在Linux世界驰骋——Linux系统管理二

2.shadow文件

　　目前，在大多数Unix/Linux系统中，利用/etc/shadow文件存放用户账号的加密口令信息和口令的有效期信息。下面示例是shadow文件中的几条记录(与上面的passwd文件相对应)：

　　root:$1$Vfcp2rdI$R0bDID/CvD3FfTeTtnk7u.:12489:0:99999:7:::

　　bin:*:12489:0:99999:7:::

　　daemon:*:12489:0:99999:7:::

　　......

　　desktop:!!:12489:0:99999:7:::

　　mengqc:$1$pNPtXOsd$gk5mQEfx5hJfPzpmgQ78k/:12489:0:99999:7:::

　　在Linux系统的shadow文件中，为每个用户提供一条记录，各个字段用“：”隔开，这9个字段按先后顺序分别是：

　　◆注册名；

　　◆密文口令；

　　◆上次更改口令时间距1970年1月1日的天数；

　　◆口令更改后，不可以更改的天数；

　　◆口令更改后，必须再次更改的天数(即口令的有效期)；

　　◆口令失效前警告用户的天数；

　　◆口令失效后距账号被查封的天数；

　　◆账号被查封时间距1970年1月1日的天数；

　　◆保留字段。

　　Unix/Linux修改口令的机制很简单：用户修改口令时使用passwd命令，该命令通常位于/usr/bin。普通用户只能修改自己的口令，而且必须回答老的口令；root可以修改系统中任何用户的口令，并且此时系统不会询问老的用户口令。

　　建立和删除账号

　　对系统而言，创建一个用户账号需要完成以下几个步骤：

　　第一步，添加一个记录到/etc/passwd文件；第二步，创建用户的主目录；第三步，在用户的主目录中设置用户的默认配置文件(如.bashrc)。

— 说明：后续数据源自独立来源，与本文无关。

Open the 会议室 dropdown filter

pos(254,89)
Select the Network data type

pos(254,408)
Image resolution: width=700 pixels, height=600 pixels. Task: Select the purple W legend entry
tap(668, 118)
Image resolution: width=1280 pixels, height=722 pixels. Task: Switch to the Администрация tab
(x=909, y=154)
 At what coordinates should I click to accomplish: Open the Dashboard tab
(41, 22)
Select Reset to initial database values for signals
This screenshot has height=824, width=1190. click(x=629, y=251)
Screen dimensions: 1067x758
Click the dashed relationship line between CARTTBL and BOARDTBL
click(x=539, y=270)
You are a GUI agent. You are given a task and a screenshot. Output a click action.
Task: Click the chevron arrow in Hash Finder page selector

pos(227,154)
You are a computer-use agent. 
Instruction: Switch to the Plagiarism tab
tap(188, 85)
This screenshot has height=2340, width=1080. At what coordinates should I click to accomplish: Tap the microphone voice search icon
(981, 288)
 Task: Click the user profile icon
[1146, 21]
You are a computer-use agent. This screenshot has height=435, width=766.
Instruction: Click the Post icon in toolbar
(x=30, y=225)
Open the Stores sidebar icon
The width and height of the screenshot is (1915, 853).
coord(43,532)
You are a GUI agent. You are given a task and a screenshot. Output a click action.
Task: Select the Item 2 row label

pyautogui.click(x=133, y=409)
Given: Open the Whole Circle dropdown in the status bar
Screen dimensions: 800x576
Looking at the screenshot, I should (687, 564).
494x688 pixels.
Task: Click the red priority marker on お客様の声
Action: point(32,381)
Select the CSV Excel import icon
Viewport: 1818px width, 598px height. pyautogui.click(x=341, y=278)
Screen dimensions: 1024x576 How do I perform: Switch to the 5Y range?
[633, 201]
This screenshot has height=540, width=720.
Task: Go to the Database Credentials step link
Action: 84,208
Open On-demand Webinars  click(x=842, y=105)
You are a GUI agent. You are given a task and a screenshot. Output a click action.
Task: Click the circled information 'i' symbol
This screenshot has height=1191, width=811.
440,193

　　在几乎所有的Linux系统中都提供了useradd或adduser命令，它们能完成以上这一系列工作。通常这两个命令没有区别。另外，root用户可以使用KDE桌面系统为新用户建立账号和口令。其过程是“控制面板”→“用户和组群”→“添加新用户”，按照屏幕上的提示要求输入相应的参数，包括用户名、描述信息（可选）、密码及确认，然后设置用户-组的关系。

　　要删除已经存在的用户账号，必须从/etc/passwd文件中删除此用户的记录项，从/etc/group文件中删除提及的此用户，并且删除用户的主目录及其它由该用户创建或属于此用户的文件。这些工作可以使用userdel命令来完成，也可以使用桌面系统“控制面板”→“用户和组群”，在“本地用户和组”的窗口中选定要删除的用户，然后单击“删除”小图标，并予以“确定”。

　　某些时候，需要临时使某个账号失效，例如用户没有付费，或者是系统管理员怀疑黑客得到了某个账户的口令，解除限制后，该账号仍旧可以登录，这就是所谓的查封账号。当需要查封某个账号时，可以将用户记录从/etc/passwd文件中去掉，但是保留该用户的主目录和其它文件；或者在/etc/passwd(或/etc/shadow)文件中，在相关用户记录的passwd字段的首字符前加上符号“*”，例如，希望查封前面提到过的用户账号mengqc，则在/etc/shadow文件中将该用户记录修改如下：

　　mengqc:*$1$pNPtXOsd$gk5mQEfx5hJfPzpmgQ78k/:12489:0:99999:7:::

　　这样，就限制了该用户账号的登录。

　　但是要注意，这样做会使得用户弄不清发生了什么事情。为了避免引起不必要的误会，管理员还可以使用另一种方法来查封用户：将用户账号的Shell设置成一个特定的、只打印出一条信息的程序。用这种方法，任何想登录此账号的人将无法登录，并能得知具体原因。该信息还可以告诉用户应与系统管理员联系，以处理相关问题。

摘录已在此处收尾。